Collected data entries

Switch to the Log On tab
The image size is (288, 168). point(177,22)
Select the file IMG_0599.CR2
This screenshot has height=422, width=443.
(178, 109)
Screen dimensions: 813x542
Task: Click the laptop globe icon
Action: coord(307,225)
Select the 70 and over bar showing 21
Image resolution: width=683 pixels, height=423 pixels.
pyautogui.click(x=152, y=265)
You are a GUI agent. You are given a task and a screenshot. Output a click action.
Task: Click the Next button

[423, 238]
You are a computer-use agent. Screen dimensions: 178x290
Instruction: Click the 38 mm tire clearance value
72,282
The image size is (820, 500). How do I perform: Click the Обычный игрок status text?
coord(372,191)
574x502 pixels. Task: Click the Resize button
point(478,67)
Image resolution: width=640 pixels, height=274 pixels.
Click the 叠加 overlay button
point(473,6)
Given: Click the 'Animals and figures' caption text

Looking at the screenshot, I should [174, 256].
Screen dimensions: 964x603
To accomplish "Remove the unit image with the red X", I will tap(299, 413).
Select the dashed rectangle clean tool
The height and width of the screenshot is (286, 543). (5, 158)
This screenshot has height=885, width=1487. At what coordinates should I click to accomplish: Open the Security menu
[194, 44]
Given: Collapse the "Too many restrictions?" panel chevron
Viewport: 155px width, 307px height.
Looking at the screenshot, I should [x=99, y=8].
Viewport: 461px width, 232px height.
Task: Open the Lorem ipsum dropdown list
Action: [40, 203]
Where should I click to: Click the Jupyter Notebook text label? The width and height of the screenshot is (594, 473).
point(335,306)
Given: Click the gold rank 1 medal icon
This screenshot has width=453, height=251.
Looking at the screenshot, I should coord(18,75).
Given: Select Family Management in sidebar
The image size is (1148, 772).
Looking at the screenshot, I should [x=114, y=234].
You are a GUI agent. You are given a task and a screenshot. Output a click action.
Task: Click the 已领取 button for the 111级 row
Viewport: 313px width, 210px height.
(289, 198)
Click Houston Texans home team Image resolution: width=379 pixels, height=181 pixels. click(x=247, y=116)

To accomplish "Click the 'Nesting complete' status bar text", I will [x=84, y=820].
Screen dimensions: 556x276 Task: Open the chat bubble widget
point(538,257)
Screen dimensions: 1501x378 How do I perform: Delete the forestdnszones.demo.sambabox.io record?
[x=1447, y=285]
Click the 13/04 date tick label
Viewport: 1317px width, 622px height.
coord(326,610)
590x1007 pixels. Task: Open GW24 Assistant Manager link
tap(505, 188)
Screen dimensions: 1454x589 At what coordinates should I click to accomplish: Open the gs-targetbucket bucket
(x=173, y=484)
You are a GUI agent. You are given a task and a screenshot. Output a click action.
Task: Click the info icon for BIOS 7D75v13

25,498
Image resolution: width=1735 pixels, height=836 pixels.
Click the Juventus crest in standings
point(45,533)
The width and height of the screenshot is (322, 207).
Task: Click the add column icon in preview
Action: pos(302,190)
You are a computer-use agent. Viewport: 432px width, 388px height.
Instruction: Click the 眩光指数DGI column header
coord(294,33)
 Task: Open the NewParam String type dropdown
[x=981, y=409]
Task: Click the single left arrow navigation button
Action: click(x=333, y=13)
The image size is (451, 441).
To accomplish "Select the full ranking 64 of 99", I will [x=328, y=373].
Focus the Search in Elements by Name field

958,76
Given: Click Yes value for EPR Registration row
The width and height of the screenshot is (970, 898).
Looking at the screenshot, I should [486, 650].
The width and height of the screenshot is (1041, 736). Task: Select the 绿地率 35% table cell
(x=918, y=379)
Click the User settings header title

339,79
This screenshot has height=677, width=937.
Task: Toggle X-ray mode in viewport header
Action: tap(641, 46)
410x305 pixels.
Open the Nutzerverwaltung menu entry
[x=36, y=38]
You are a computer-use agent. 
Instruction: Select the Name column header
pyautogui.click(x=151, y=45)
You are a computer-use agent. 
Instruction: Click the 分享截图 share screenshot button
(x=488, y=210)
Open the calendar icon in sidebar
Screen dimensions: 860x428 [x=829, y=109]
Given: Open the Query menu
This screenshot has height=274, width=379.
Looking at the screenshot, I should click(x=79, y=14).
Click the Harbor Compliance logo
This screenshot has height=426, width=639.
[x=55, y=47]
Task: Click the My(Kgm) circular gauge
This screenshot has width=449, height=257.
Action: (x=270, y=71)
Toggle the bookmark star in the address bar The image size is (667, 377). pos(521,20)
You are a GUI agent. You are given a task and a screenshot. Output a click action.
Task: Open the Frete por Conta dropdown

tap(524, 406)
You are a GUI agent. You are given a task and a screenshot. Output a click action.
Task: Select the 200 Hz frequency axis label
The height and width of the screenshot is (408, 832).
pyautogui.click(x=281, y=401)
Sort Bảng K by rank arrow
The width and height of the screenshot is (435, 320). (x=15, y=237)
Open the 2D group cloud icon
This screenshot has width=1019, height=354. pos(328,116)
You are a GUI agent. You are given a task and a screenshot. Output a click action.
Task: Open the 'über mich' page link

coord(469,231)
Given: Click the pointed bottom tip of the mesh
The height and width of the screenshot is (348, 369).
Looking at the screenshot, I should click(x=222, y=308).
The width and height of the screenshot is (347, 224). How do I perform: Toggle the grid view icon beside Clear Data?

WHAT THIS TASK INVOLVES:
Each entry above is to be written out exactly.

WORKED SOLUTION:
Switch to the Log On tab
The image size is (288, 168). point(177,22)
Select the file IMG_0599.CR2
This screenshot has height=422, width=443.
(178, 109)
Screen dimensions: 813x542
Task: Click the laptop globe icon
Action: coord(307,225)
Select the 70 and over bar showing 21
Image resolution: width=683 pixels, height=423 pixels.
pyautogui.click(x=152, y=265)
You are a GUI agent. You are given a task and a screenshot. Output a click action.
Task: Click the Next button

[423, 238]
You are a computer-use agent. Screen dimensions: 178x290
Instruction: Click the 38 mm tire clearance value
72,282
The image size is (820, 500). How do I perform: Click the Обычный игрок status text?
coord(372,191)
574x502 pixels. Task: Click the Resize button
point(478,67)
Image resolution: width=640 pixels, height=274 pixels.
Click the 叠加 overlay button
point(473,6)
Given: Click the 'Animals and figures' caption text

Looking at the screenshot, I should [174, 256].
Screen dimensions: 964x603
To accomplish "Remove the unit image with the red X", I will tap(299, 413).
Select the dashed rectangle clean tool
The height and width of the screenshot is (286, 543). (5, 158)
This screenshot has height=885, width=1487. At what coordinates should I click to accomplish: Open the Security menu
[194, 44]
Given: Collapse the "Too many restrictions?" panel chevron
Viewport: 155px width, 307px height.
Looking at the screenshot, I should [x=99, y=8].
Viewport: 461px width, 232px height.
Task: Open the Lorem ipsum dropdown list
Action: [40, 203]
Where should I click to: Click the Jupyter Notebook text label? The width and height of the screenshot is (594, 473).
point(335,306)
Given: Click the gold rank 1 medal icon
This screenshot has width=453, height=251.
Looking at the screenshot, I should coord(18,75).
Given: Select Family Management in sidebar
The image size is (1148, 772).
Looking at the screenshot, I should [x=114, y=234].
You are a GUI agent. You are given a task and a screenshot. Output a click action.
Task: Click the 已领取 button for the 111级 row
Viewport: 313px width, 210px height.
(289, 198)
Click Houston Texans home team Image resolution: width=379 pixels, height=181 pixels. click(x=247, y=116)

To accomplish "Click the 'Nesting complete' status bar text", I will [x=84, y=820].
Screen dimensions: 556x276 Task: Open the chat bubble widget
point(538,257)
Screen dimensions: 1501x378 How do I perform: Delete the forestdnszones.demo.sambabox.io record?
[x=1447, y=285]
Click the 13/04 date tick label
Viewport: 1317px width, 622px height.
coord(326,610)
590x1007 pixels. Task: Open GW24 Assistant Manager link
tap(505, 188)
Screen dimensions: 1454x589 At what coordinates should I click to accomplish: Open the gs-targetbucket bucket
(x=173, y=484)
You are a GUI agent. You are given a task and a screenshot. Output a click action.
Task: Click the info icon for BIOS 7D75v13

25,498
Image resolution: width=1735 pixels, height=836 pixels.
Click the Juventus crest in standings
point(45,533)
The width and height of the screenshot is (322, 207).
Task: Click the add column icon in preview
Action: pos(302,190)
You are a computer-use agent. Viewport: 432px width, 388px height.
Instruction: Click the 眩光指数DGI column header
coord(294,33)
 Task: Open the NewParam String type dropdown
[x=981, y=409]
Task: Click the single left arrow navigation button
Action: click(x=333, y=13)
The image size is (451, 441).
To accomplish "Select the full ranking 64 of 99", I will [x=328, y=373].
Focus the Search in Elements by Name field

958,76
Given: Click Yes value for EPR Registration row
The width and height of the screenshot is (970, 898).
Looking at the screenshot, I should [486, 650].
The width and height of the screenshot is (1041, 736). Task: Select the 绿地率 35% table cell
(x=918, y=379)
Click the User settings header title

339,79
This screenshot has height=677, width=937.
Task: Toggle X-ray mode in viewport header
Action: tap(641, 46)
410x305 pixels.
Open the Nutzerverwaltung menu entry
[x=36, y=38]
You are a computer-use agent. 
Instruction: Select the Name column header
pyautogui.click(x=151, y=45)
You are a computer-use agent. 
Instruction: Click the 分享截图 share screenshot button
(x=488, y=210)
Open the calendar icon in sidebar
Screen dimensions: 860x428 [x=829, y=109]
Given: Open the Query menu
This screenshot has height=274, width=379.
Looking at the screenshot, I should click(x=79, y=14).
Click the Harbor Compliance logo
This screenshot has height=426, width=639.
[x=55, y=47]
Task: Click the My(Kgm) circular gauge
This screenshot has width=449, height=257.
Action: (x=270, y=71)
Toggle the bookmark star in the address bar The image size is (667, 377). pos(521,20)
You are a GUI agent. You are given a task and a screenshot. Output a click action.
Task: Open the Frete por Conta dropdown

tap(524, 406)
You are a GUI agent. You are given a task and a screenshot. Output a click action.
Task: Select the 200 Hz frequency axis label
The height and width of the screenshot is (408, 832).
pyautogui.click(x=281, y=401)
Sort Bảng K by rank arrow
The width and height of the screenshot is (435, 320). (x=15, y=237)
Open the 2D group cloud icon
This screenshot has width=1019, height=354. pos(328,116)
You are a GUI agent. You are given a task and a screenshot. Output a click action.
Task: Open the 'über mich' page link

coord(469,231)
Given: Click the pointed bottom tip of the mesh
The height and width of the screenshot is (348, 369).
Looking at the screenshot, I should click(x=222, y=308).
The width and height of the screenshot is (347, 224). How do I perform: Toggle the grid view icon beside Clear Data?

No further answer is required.